**Work to be completed:**
Write out the data below exactly, from its first line to the line containing "Task: Deselect the country column", that line included.

(Stored items)
- - - - -
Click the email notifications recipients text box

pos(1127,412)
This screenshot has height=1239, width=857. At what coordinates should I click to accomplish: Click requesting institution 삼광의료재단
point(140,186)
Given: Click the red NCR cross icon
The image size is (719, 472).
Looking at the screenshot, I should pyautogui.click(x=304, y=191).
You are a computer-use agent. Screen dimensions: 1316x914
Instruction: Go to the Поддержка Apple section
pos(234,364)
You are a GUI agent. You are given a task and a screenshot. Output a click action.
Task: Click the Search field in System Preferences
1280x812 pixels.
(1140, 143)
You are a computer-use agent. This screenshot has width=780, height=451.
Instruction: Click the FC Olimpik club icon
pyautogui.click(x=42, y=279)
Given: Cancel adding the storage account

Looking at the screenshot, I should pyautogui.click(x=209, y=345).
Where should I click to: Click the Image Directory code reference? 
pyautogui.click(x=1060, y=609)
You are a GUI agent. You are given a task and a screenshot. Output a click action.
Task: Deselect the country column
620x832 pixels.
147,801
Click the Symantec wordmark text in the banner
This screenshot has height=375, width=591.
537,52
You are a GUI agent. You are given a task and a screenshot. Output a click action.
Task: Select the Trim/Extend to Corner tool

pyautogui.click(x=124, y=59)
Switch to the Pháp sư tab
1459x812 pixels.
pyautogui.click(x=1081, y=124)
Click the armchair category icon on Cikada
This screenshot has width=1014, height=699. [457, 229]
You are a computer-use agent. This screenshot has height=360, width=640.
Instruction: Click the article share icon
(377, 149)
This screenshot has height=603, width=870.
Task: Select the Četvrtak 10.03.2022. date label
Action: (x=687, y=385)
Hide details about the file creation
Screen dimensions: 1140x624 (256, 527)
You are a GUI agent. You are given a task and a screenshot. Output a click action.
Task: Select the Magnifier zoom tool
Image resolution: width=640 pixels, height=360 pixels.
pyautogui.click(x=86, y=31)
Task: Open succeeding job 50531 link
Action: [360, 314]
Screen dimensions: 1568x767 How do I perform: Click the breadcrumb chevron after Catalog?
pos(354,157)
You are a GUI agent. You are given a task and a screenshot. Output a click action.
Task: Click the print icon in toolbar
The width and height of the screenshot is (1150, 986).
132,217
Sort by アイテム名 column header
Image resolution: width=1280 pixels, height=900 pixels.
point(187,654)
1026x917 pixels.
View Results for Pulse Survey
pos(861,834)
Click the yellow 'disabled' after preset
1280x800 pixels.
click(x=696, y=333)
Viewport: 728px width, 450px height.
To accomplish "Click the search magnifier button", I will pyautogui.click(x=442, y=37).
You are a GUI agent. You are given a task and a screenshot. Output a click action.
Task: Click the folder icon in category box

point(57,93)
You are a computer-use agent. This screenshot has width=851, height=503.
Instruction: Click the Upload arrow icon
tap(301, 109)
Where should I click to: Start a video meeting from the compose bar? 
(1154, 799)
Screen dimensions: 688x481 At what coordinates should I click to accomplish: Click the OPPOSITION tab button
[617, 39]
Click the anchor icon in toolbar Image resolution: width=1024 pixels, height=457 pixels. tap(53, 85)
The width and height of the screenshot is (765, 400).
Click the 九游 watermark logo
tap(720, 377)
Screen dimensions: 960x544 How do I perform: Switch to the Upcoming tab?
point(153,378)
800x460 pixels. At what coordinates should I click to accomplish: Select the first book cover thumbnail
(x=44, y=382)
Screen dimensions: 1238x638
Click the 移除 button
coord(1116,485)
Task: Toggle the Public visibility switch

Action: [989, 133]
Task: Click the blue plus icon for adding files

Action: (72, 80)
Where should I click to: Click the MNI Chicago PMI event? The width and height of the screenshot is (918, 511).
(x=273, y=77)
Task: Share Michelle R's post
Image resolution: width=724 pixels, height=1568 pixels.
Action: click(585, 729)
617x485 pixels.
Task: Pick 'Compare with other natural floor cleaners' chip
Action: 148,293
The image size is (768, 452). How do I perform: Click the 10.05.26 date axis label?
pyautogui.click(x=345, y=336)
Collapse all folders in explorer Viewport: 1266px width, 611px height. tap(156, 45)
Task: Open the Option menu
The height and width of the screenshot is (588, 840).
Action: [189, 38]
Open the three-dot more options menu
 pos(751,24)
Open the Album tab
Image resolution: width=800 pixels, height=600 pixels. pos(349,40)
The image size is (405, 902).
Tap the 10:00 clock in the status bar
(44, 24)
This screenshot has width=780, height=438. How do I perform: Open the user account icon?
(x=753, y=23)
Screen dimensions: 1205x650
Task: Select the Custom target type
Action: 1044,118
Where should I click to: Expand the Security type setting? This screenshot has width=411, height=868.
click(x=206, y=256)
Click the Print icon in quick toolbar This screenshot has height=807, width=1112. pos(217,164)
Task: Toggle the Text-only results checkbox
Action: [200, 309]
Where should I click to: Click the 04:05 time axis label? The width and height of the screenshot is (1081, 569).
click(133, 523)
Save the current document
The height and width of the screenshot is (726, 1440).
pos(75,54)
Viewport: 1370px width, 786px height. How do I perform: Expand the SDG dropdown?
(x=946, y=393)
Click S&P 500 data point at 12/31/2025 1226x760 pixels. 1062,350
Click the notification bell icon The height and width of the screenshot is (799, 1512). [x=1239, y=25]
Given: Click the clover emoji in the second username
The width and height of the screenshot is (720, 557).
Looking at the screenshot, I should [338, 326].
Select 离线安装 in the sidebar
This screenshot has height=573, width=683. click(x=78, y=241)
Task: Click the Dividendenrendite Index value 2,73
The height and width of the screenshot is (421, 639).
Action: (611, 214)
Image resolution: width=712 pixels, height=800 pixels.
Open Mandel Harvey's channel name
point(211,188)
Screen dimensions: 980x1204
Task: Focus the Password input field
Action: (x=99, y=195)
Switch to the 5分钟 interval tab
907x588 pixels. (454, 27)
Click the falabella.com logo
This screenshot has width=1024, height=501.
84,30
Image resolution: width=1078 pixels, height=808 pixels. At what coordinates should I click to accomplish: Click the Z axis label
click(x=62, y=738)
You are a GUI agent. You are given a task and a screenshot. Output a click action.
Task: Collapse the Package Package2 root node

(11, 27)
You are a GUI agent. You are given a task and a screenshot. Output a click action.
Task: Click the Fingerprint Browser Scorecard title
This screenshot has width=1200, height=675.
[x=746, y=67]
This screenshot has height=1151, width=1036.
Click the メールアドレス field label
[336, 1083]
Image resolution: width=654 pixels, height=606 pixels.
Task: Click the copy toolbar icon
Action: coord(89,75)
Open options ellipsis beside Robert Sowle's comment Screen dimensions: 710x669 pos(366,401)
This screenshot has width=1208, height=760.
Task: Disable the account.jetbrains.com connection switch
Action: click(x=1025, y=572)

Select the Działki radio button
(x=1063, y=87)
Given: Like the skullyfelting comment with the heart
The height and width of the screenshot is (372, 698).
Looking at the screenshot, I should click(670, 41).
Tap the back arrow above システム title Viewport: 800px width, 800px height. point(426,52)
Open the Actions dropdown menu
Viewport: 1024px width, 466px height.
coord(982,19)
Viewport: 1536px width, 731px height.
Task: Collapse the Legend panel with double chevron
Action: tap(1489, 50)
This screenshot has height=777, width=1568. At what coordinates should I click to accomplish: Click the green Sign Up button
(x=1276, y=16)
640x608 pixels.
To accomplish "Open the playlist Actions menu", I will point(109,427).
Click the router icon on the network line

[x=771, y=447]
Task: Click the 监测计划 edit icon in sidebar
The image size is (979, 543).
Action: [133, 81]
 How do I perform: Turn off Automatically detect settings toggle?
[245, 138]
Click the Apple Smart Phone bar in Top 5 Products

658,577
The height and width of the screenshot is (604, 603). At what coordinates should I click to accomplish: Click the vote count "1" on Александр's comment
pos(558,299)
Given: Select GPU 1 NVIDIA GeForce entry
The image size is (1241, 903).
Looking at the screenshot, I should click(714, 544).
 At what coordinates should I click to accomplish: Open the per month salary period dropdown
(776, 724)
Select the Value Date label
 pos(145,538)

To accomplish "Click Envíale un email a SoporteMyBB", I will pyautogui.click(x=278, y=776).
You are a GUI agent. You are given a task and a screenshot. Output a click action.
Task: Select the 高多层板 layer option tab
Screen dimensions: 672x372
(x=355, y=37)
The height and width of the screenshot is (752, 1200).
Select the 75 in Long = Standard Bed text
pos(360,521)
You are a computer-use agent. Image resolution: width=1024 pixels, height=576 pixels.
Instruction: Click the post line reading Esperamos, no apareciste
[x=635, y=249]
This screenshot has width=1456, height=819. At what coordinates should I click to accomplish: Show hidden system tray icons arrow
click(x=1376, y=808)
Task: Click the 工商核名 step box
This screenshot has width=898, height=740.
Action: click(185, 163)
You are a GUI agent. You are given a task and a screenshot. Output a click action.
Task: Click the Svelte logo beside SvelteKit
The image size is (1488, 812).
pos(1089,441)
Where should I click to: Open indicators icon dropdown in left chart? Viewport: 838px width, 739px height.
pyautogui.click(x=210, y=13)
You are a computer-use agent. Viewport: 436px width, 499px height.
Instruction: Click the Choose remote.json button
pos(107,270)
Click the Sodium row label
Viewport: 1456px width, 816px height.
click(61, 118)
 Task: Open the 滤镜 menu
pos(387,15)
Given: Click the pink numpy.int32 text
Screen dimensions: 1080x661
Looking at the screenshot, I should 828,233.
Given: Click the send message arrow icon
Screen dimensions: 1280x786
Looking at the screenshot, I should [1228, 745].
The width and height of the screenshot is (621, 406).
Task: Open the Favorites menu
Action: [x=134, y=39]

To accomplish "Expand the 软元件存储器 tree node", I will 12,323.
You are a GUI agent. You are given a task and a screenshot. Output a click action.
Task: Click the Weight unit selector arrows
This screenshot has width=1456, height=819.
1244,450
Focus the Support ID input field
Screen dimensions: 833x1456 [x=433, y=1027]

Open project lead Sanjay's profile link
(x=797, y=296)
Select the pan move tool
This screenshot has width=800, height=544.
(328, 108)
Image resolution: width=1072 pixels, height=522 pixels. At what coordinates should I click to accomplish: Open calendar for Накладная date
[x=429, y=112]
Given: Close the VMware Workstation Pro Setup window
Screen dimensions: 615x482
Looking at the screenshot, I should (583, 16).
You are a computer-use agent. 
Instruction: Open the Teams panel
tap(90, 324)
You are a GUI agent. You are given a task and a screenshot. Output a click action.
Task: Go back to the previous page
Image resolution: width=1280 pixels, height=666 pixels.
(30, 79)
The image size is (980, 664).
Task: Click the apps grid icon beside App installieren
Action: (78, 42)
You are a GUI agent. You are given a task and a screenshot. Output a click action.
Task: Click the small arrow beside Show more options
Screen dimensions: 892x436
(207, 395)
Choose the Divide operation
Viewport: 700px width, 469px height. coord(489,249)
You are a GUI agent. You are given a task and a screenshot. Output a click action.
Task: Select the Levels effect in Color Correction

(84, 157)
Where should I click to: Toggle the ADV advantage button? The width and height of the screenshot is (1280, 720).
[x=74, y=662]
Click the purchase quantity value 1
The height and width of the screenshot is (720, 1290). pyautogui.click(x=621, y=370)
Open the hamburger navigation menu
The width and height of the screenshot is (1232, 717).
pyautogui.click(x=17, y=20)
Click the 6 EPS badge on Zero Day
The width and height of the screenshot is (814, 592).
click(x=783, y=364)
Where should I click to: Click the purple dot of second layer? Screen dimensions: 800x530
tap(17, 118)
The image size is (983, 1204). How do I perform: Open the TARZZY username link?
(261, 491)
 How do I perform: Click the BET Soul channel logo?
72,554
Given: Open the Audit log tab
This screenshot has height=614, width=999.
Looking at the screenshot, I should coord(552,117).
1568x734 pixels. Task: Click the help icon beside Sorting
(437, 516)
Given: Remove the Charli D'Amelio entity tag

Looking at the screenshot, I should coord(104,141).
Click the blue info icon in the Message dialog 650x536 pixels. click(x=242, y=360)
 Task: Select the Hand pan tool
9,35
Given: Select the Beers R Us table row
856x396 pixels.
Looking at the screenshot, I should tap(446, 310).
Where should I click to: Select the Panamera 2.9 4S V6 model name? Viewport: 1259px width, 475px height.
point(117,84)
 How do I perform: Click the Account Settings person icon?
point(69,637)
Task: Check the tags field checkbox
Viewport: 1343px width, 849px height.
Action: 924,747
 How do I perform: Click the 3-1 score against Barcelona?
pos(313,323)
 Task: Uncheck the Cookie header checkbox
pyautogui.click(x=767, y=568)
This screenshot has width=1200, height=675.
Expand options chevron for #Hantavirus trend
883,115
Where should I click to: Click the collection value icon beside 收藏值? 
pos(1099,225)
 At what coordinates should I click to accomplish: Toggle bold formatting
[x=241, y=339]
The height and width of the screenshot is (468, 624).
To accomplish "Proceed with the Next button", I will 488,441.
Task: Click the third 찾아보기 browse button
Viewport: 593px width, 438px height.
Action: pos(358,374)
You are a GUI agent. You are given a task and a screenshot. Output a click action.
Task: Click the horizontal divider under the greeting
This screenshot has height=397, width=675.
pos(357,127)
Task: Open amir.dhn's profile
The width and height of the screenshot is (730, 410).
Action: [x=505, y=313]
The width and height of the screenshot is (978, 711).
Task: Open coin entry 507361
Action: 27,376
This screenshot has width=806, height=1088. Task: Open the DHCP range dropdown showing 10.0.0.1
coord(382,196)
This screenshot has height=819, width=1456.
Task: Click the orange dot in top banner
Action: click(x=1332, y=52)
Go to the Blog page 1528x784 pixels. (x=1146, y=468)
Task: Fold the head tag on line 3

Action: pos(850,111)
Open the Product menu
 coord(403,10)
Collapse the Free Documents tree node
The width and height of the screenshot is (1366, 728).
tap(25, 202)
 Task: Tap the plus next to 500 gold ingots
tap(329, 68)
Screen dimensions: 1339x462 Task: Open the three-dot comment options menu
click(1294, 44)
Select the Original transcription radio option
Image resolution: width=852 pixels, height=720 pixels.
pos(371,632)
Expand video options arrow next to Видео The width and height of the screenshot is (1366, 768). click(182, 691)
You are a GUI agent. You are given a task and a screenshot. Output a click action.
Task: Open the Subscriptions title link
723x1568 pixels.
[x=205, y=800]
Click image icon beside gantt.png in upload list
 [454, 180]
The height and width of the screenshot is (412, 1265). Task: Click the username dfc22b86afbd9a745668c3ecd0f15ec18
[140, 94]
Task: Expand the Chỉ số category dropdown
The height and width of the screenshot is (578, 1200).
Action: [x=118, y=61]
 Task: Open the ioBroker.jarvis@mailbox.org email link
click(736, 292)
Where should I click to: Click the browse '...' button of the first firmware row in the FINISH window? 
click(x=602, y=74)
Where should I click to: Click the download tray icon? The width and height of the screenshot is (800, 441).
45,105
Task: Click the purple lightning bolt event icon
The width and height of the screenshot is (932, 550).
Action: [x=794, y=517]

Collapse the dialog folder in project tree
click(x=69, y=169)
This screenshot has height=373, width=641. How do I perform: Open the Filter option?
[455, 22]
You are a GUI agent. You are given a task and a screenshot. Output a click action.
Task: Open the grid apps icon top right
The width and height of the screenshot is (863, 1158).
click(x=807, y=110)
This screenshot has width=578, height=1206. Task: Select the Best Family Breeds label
- - - - -
**Written response:**
Click the email notifications recipients text box

pos(1127,412)
This screenshot has height=1239, width=857. At what coordinates should I click to accomplish: Click requesting institution 삼광의료재단
point(140,186)
Given: Click the red NCR cross icon
The image size is (719, 472).
Looking at the screenshot, I should pyautogui.click(x=304, y=191).
You are a computer-use agent. Screen dimensions: 1316x914
Instruction: Go to the Поддержка Apple section
pos(234,364)
You are a GUI agent. You are given a task and a screenshot. Output a click action.
Task: Click the Search field in System Preferences
1280x812 pixels.
(1140, 143)
You are a computer-use agent. This screenshot has width=780, height=451.
Instruction: Click the FC Olimpik club icon
pyautogui.click(x=42, y=279)
Given: Cancel adding the storage account

Looking at the screenshot, I should pyautogui.click(x=209, y=345).
Where should I click to: Click the Image Directory code reference? 
pyautogui.click(x=1060, y=609)
You are a GUI agent. You are given a task and a screenshot. Output a click action.
Task: Deselect the country column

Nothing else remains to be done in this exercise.